COLORADO SPRINGS, Colo. In an unprecedented move, the IEEE's SA Standards Board has temporarily suspended deliberations by the 802.20 working group on mobile broadband wireless technology.
The decision comes after representatives from Intel Corp. and Motorola Inc. threatened to file formal complaints about the way the working group's chairman, Jerry Upton, allegedly handled draft proposals in favor of Qualcomm Inc. and Kyocera Inc.
Upton referred all press inquiries to Steve Mills, chairman of the standards board. In an email, Mills said that Upton had confirmed to the IEEE that he did indeed have a relationship with Qualcomm.
As for reports that Qualcomm had earlier brought in several people to meetings in order to form a majority, Mills said that the board "is not disclosing the details of its investigation at this time."
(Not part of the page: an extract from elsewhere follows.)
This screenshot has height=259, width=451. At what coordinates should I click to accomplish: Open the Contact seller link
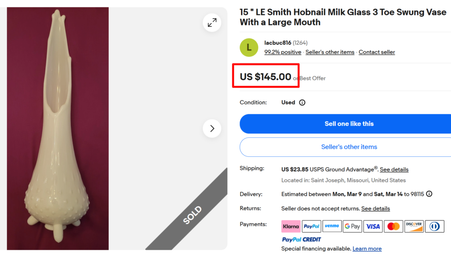click(x=377, y=52)
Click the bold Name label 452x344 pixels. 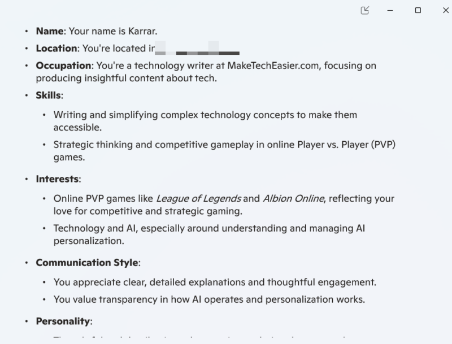click(x=50, y=31)
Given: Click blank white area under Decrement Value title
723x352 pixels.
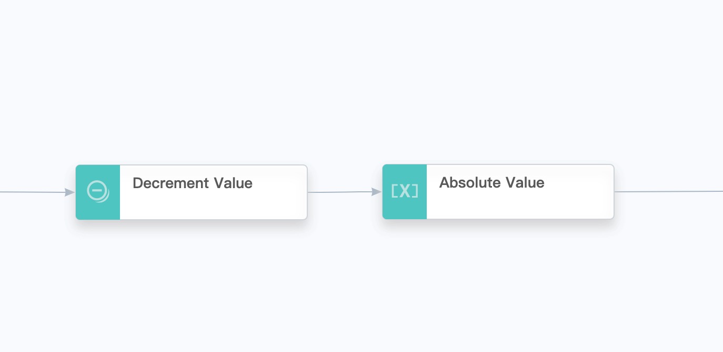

In general, Mills observed, independent consultants are invited to participate in 802 meetings, "within the spirit and intent" of the standards development process.
The suspension is effective from Thursday (June 15) to Oct. 1, resulting in the cancellation of an 802.20 plenary meeting in July and an interim meeting in September.
In a statement, the IEEE said the suspension will "give the Standards Board time to consider the pending appeals [and possible additional actions independent of the appeals]."
The 802.20 group has been under a cloud for the last three years as Qualcomm reportedly made at least three efforts to influence the voting process on standards and torpedo a proposal for an orthogonal frequency-division modulaton-based standard by Flarion Inc. This process culminated last August in Qualcomm's acquisition of Flarion for $600 million.
Since then, several working group members have alleged that Upton, though listed as an "independent consultant," has been paid by Qualcomm. During the last three 802 general meetings, IEEE's LAN/MAN group board has tried to tighten rules for independent consultants attending meetings as a way to avoid similar problems in the future.
A Qualcomm spokesman said late Thursday that the company would not comment on relations with independent consultants, but said regarding voting members of the working group: "Since the IEEE operates on a one-person, one-vote basis, it is not uncommon for companies to bring people to a working group, and what has been alleged for 802.20 has been evident in many 802 organizations."
Regarding draft proposals, the Qualcomm spokesman added that only two fully-defined proposals were considered by the working group at the end of 2005, one from Qualcomm and another joint proposal from Qualcomm and Kyocera. Other full-blown proposals had not been introduced prior to the complaints at the beginning of this year.
One source involved in the deliberations said companies that have lodged complaints were active in 802.16e, and that the current dispute may in part revolve around continuing debate over the appropriate role of mobile broadband in 802.16e and 802.20.